Closed
Description
We use ByteSizeValue to represent settings and API parameters that are byte values. This allows the user to specify the values in a human readable form and Elasticsearch to interpret it in the units most convenient to what it wants to do with the value (e.g. the user specifies the index buffer size as "56MB"
but Elasticsearch converts this to 58720256 bytes and uses that value.
However, the current implementation has a few problems:
- The
toString()
method outputs fractional values (to 1 decimal place) preventing round trip parsing - Parsing is sensitive to double rounding errors
- The parsing always converts the provided value to bytes so can overflow which results in the value being Long.MAX_VALUE bytes for large values (in PB range)
- The unit is not serialised so on deserialisation the value is the bytes value
We should instead prevent fractional values from being used and store the value in the original units.

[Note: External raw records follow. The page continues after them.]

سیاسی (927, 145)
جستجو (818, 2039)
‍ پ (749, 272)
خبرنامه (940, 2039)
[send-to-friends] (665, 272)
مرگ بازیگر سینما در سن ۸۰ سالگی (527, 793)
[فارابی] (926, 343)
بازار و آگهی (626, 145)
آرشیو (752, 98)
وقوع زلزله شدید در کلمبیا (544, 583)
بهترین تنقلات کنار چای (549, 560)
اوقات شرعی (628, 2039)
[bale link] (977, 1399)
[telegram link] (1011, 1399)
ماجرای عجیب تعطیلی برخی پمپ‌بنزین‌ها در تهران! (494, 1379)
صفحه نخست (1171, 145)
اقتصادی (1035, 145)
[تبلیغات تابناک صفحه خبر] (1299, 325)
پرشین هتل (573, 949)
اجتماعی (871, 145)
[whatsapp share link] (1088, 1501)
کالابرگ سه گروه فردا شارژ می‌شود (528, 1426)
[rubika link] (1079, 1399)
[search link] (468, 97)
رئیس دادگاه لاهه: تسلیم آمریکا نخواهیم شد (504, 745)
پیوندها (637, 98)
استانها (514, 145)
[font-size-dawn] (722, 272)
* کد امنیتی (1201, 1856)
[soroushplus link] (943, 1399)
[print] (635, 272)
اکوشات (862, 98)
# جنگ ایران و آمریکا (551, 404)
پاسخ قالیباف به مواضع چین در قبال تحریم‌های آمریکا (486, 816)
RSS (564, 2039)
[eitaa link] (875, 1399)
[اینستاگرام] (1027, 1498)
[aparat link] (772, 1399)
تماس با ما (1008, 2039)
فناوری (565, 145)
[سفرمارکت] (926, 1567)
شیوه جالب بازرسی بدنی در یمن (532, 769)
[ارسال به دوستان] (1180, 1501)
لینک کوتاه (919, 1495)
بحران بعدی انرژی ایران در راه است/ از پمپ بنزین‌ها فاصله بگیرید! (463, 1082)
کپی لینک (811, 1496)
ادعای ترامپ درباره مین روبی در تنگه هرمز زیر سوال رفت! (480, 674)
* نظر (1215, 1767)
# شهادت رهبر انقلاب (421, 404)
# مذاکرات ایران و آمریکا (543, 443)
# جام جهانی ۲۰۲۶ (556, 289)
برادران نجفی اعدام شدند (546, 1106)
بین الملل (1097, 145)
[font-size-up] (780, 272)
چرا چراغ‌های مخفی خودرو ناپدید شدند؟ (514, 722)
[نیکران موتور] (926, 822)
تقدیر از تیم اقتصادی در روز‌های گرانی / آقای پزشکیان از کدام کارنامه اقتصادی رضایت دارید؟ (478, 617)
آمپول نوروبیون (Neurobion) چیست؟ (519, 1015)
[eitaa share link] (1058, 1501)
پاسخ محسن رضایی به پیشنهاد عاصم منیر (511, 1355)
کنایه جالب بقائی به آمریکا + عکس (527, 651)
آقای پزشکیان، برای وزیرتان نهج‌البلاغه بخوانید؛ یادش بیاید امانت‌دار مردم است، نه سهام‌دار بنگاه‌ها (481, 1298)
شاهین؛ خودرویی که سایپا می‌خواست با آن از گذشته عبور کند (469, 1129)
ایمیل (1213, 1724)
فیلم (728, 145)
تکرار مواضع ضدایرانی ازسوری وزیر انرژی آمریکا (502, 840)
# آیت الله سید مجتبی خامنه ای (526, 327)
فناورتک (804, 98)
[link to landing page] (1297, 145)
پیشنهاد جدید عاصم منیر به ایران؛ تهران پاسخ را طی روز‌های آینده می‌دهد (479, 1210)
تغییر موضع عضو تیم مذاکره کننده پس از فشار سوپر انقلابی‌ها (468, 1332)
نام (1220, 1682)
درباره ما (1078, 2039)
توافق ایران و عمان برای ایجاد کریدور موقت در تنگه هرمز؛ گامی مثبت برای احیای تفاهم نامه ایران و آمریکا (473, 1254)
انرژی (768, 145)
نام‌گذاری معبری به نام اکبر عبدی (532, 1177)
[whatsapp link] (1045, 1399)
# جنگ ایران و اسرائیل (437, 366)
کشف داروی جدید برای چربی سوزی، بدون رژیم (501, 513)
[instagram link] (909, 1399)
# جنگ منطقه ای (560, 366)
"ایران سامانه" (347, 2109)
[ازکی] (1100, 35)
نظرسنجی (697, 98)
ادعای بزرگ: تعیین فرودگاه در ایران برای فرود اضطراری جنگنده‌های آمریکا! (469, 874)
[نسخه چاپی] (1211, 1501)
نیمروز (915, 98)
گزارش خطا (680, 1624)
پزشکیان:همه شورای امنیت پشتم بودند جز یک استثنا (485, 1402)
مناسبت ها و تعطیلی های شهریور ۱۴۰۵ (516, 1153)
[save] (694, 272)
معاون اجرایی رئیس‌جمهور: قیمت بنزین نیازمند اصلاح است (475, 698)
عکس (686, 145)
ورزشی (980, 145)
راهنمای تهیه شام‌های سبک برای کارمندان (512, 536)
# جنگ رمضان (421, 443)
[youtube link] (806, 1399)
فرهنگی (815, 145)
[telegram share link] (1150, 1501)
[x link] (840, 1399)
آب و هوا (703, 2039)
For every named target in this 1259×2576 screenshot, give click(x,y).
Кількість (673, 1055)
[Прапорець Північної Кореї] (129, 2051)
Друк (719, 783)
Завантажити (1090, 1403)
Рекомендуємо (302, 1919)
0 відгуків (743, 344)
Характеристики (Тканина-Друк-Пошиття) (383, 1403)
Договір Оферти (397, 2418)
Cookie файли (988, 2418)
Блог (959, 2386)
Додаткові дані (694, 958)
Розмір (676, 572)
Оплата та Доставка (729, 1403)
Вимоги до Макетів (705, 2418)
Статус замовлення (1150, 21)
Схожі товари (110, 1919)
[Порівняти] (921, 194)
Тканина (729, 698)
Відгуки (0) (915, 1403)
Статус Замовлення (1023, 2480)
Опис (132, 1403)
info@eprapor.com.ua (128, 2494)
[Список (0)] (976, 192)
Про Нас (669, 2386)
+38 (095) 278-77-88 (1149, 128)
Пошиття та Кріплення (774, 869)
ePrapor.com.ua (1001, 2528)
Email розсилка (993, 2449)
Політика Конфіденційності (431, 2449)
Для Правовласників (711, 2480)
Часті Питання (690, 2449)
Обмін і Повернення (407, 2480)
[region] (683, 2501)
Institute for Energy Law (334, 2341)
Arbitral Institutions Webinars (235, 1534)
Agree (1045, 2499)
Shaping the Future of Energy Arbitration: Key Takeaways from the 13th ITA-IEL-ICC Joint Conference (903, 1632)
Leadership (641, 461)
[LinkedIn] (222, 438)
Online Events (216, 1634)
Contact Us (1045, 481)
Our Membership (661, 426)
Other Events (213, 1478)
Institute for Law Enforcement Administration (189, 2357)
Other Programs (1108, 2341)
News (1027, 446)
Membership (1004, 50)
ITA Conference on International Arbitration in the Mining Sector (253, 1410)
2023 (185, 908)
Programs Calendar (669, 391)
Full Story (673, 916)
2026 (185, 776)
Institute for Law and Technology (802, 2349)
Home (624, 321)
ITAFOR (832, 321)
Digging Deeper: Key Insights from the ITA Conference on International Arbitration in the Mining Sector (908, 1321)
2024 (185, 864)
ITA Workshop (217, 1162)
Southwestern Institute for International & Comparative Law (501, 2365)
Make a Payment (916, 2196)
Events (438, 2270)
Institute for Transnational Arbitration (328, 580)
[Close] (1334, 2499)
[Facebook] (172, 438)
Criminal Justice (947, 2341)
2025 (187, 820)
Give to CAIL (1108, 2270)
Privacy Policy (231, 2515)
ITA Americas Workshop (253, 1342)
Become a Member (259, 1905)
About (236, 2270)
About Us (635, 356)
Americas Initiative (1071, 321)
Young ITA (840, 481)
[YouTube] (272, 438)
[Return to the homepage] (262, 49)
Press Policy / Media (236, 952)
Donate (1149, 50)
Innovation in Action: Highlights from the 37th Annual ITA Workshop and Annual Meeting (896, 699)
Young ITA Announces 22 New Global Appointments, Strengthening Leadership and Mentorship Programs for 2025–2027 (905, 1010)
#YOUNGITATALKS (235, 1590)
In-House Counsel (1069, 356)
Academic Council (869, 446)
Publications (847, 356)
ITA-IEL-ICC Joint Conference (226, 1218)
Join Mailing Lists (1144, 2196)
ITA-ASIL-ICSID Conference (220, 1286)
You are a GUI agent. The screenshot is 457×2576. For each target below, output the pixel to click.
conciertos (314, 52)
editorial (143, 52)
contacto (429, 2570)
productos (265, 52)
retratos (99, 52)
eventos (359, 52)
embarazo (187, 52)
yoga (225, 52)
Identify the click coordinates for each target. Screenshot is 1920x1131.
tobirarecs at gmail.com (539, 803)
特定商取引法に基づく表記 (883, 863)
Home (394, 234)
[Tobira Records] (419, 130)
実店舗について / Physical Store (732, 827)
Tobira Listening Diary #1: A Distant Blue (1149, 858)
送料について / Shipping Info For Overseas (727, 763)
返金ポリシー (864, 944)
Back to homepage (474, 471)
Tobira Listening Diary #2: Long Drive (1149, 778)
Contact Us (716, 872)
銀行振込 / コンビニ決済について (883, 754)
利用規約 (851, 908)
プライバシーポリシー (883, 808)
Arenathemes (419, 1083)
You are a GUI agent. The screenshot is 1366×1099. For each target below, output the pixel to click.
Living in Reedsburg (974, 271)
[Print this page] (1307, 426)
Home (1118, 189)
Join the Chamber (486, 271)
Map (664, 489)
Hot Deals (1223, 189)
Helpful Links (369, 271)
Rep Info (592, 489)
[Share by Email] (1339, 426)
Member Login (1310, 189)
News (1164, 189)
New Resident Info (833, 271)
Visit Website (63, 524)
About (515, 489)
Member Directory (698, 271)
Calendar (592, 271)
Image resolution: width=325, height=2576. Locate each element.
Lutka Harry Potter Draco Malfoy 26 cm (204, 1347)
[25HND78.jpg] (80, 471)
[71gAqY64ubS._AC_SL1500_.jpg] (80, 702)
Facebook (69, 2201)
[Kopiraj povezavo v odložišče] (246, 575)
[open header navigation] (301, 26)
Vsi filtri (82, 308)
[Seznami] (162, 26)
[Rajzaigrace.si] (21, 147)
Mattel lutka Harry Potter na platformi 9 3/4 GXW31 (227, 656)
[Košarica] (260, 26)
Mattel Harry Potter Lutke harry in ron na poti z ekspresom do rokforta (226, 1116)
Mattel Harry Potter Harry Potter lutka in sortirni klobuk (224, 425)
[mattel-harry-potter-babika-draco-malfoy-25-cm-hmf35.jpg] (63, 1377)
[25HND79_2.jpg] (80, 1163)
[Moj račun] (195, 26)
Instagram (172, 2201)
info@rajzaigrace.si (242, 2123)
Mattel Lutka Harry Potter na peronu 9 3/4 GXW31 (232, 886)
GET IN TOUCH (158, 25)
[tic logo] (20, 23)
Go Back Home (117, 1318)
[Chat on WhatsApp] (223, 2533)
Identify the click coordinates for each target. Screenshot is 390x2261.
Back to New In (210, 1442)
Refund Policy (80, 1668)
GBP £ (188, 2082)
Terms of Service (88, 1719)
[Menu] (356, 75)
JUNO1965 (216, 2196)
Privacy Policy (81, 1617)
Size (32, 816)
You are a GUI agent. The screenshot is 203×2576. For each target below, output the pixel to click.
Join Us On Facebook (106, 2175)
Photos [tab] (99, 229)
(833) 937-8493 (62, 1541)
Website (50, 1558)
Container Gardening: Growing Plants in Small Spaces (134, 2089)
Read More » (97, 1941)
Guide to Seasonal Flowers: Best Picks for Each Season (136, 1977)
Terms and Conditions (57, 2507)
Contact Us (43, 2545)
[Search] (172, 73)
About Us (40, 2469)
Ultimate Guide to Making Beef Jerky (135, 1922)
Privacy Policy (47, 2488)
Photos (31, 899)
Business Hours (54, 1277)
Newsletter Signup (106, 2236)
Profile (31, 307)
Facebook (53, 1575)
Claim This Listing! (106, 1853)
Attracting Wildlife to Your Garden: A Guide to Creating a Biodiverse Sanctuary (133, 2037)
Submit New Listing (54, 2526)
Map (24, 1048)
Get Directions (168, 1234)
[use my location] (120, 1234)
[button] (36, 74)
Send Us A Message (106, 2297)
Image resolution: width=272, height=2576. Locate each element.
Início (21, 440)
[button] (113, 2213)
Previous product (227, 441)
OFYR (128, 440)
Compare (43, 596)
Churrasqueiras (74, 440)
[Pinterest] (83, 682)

@jasontedor and I spoke about this an propose the following approach:
- In 6.x
- Deprecate fractional parsing
- Rename ByteSizeValue -> LegacyByteSizeValue
- Add
@Deprecated
to LegacyByteSizeValue - Introduce ByteSizeValue with desired behavior:
- Add a
getStringRep()
method which like TimeValue will output a String with the current value and unit - Throw an exception in the
parseByteSizeValue()
method if the input string contains a fractional value - Keep the original unit when parsing (e.g. 20MB is represented with units MB rather than converting it to bytes)
- Add a
- Use ByteSizeValue (the new one) in new APIs/settings
- In 7.0:
- Auto-upgrade cluster and index settings from LegacyByteSizeValue to ByteSizeValue (the new one) and remove LegacyByteSizeValue. Fractional bytes values in elasticsearch.yml will need to be manually changed by the user when upgrading to 7.0 or can be changed before upgrading.